Tanzania's Selous Game Reserve is one of the largest wildlife refuges in the world and one of the last great wild places in Africa. The problem is — it's not a refuge from anything. In the past five years, 60 percent of its iconic elephant herds have been machine-gunned or poisoned by poachers for the value of their tusks.

Photographer Robert Ross spent six years traversing the 17,000 square miles of the Selous, from its miombo woodland to its Borassus palm swamps, and meandering sand rivers.

In his book, The Selous In Africa: A Long Way From Anywhere, Ross chronicled much more than the elephant slaughter. After all, who really wants a coffee table book of pachyderm carcasses? His stunning images inventory the magnificent biodiversity of the continent's oldest protected wilderness as well as the threats it now faces.

Ross, a 59-year-old former real estate financier, fled New York City to pursue his passion for photography and Africa. During his time in the Selous from 2008 to 2014, "There has been a noticeable habitat change because of the loss of elephants," he says in a telephone interview from his home in Basalt, Colorado. "They're not coming through the country as much. It's returning to thicket. The elephants aren't there anymore to keep those areas clear."

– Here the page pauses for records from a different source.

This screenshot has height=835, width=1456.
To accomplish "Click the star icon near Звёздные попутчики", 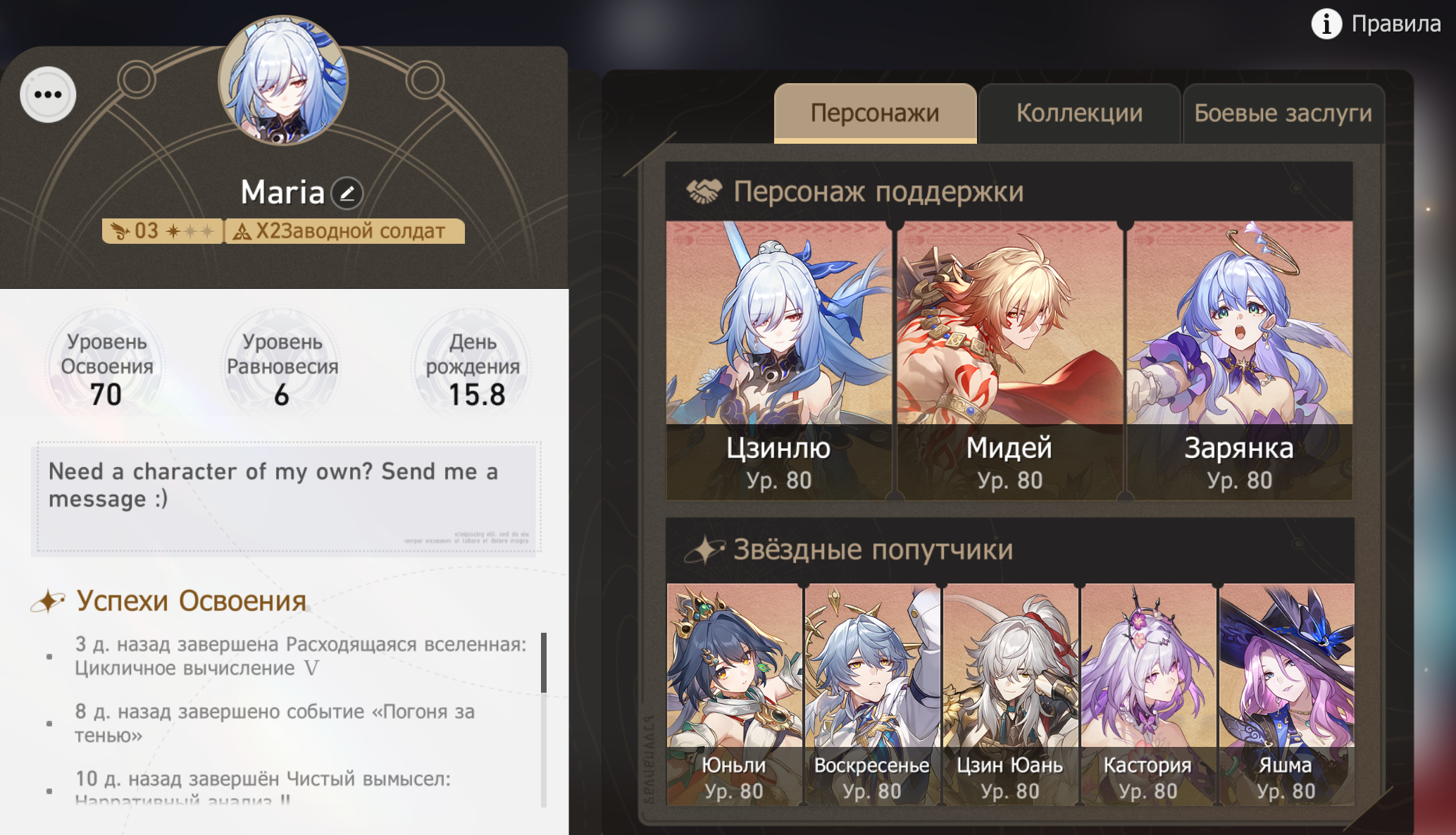I will click(x=704, y=550).
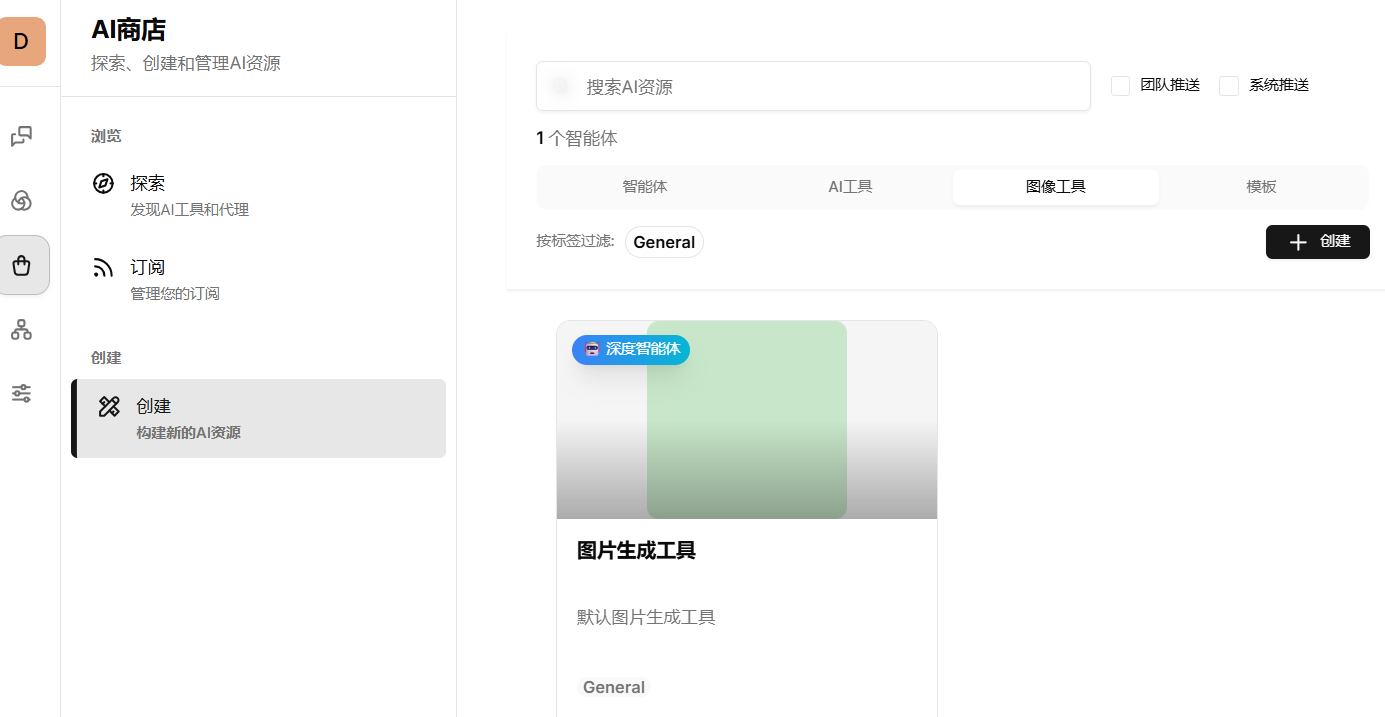Open the D user avatar
Image resolution: width=1385 pixels, height=717 pixels.
pos(22,41)
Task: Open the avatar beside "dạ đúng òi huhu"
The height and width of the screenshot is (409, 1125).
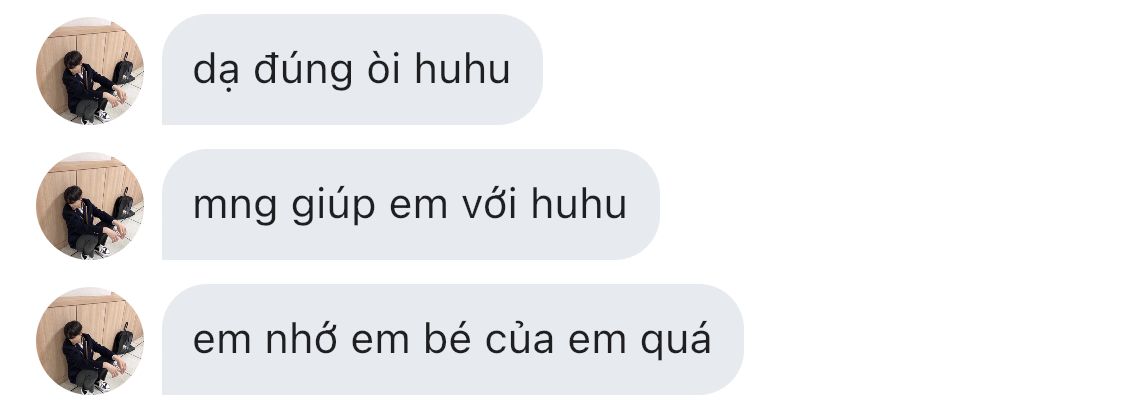Action: click(x=90, y=70)
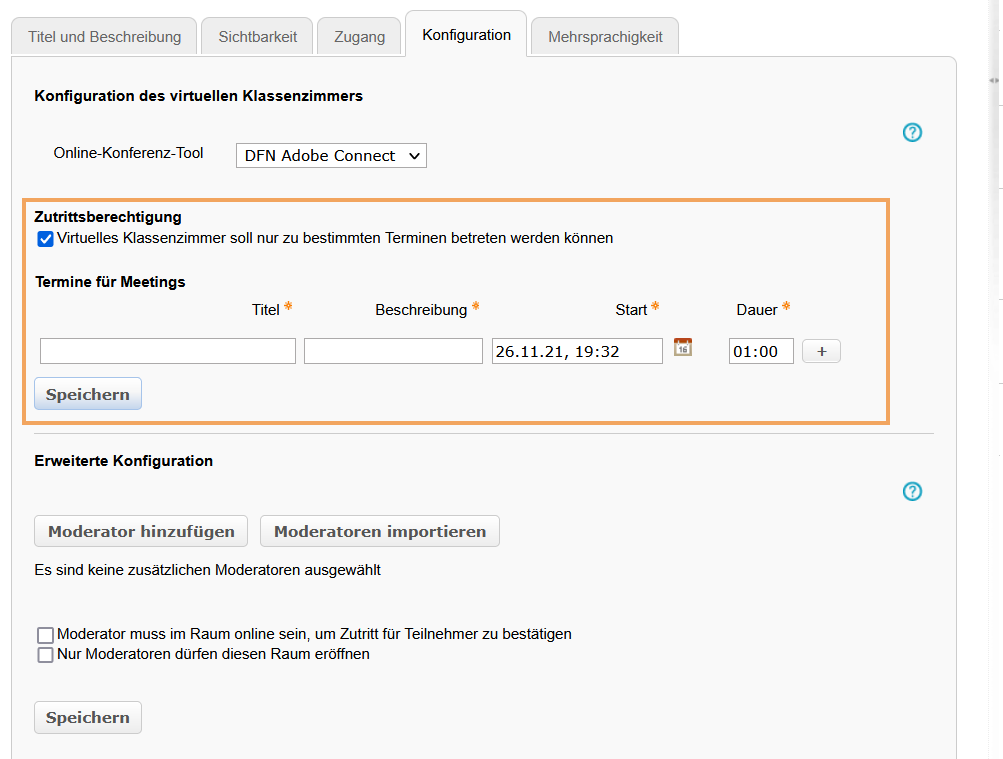Focus the Beschreibung text field
Screen dimensions: 1003x759
point(392,350)
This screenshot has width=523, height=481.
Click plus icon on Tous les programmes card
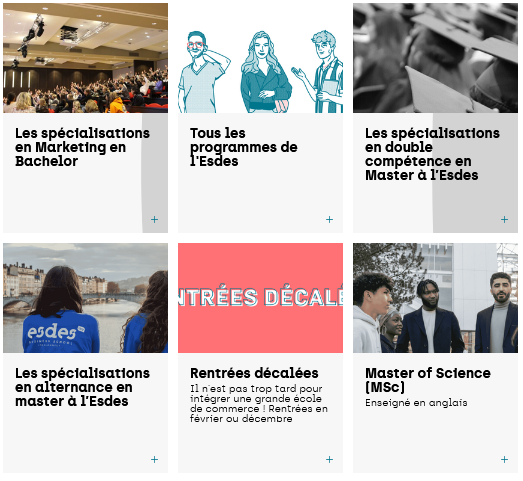click(330, 220)
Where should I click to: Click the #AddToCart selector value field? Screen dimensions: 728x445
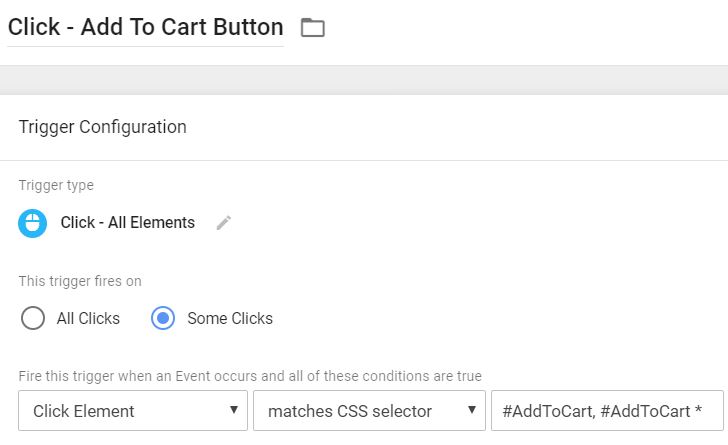click(606, 411)
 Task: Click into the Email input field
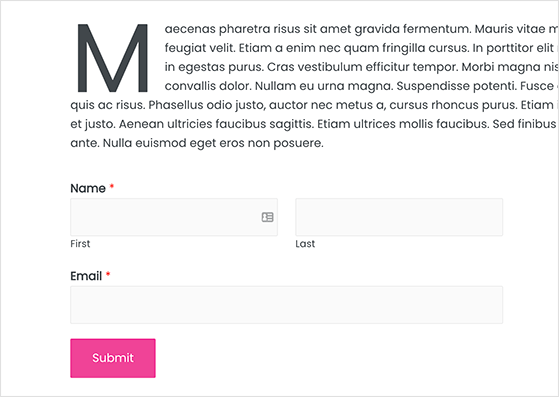point(287,305)
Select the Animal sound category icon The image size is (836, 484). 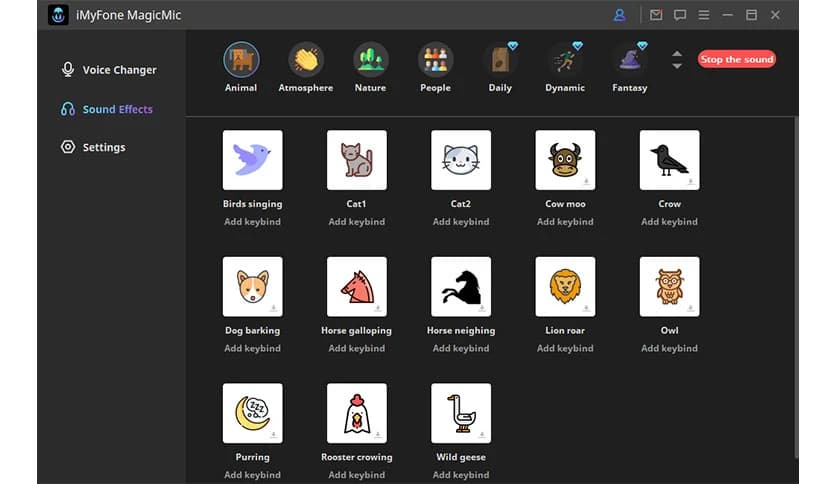click(x=241, y=60)
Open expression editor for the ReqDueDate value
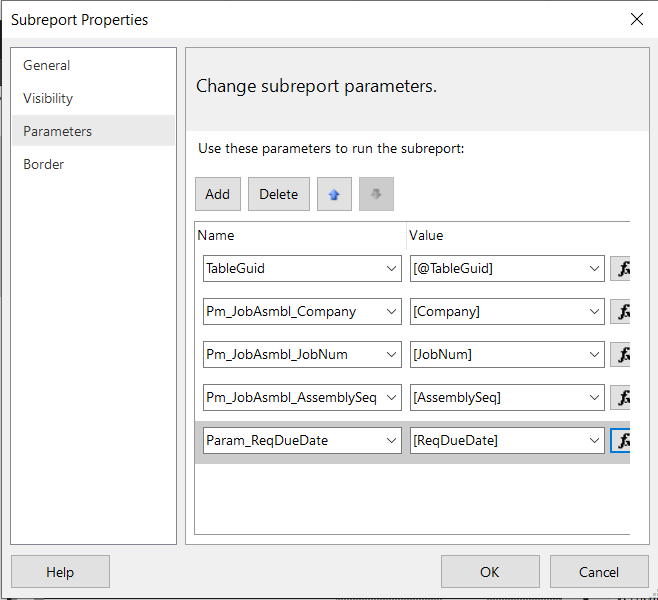 pos(620,441)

Another observation: Ross says there are fewer elephants that go into the dry river beds and dig for water. Other animals would then come after and use the same water holes.

"Stuff like that has stopped," he says. "It's almost like climate change."

Ross doesn't just focus on elephants and other mega-fauna.

"My goal was to take a wholesale look at the ecosystem," he says, "to do something different than your typical Africa wildlife book."

He photographs elephant families, hippo pods, Nile crocodiles and lion cubs, but he also introduces us to the flower mantis, the flap-necked chameleon, the net-winged beetle, and the giant stick insect.

The feral beauty of the Selous, however, can mask the crisis unfolding there.

In 2014, UNESCO added the Selous to its list of World Heritage Sites in Danger because of the dramatic loss of wildlife.

Tanzania's elephant population, formerly the second biggest in Africa, has dropped from 110,000 in 2005 to fewer than 45,000 today.

In 2013 alone, Tanzania reportedly lost 30 elephants a day to the illegal ivory trade. Britain's Environmental Investigation Agency published a major exposé last year on Tanzania's elephant kill-off.

"Corruption is the key enabling factor at every stage of the ivory trafficking chain," says the report, which places blame on criminal syndicates that work in collusion with Tanzania government officials.

In 2012, NPR broadcast two reports on the elephant slaughter in the Selous.

A poacher named Mkanga, who lives near the boundary of the sanctuary, said he takes advantage of the beasts' ritual behavior that has been likened to mourning.

"You shoot one and before he dies the others come to mourn for the one who is injured," he said, "and so I kill another one, and kill another one."

Mkanga and another poacher told NPR the ivory buyers are Chinese nationals working in Tanzania.

The Selous turns 120 years old next year. Says Robert Ross, "We need to look after it better."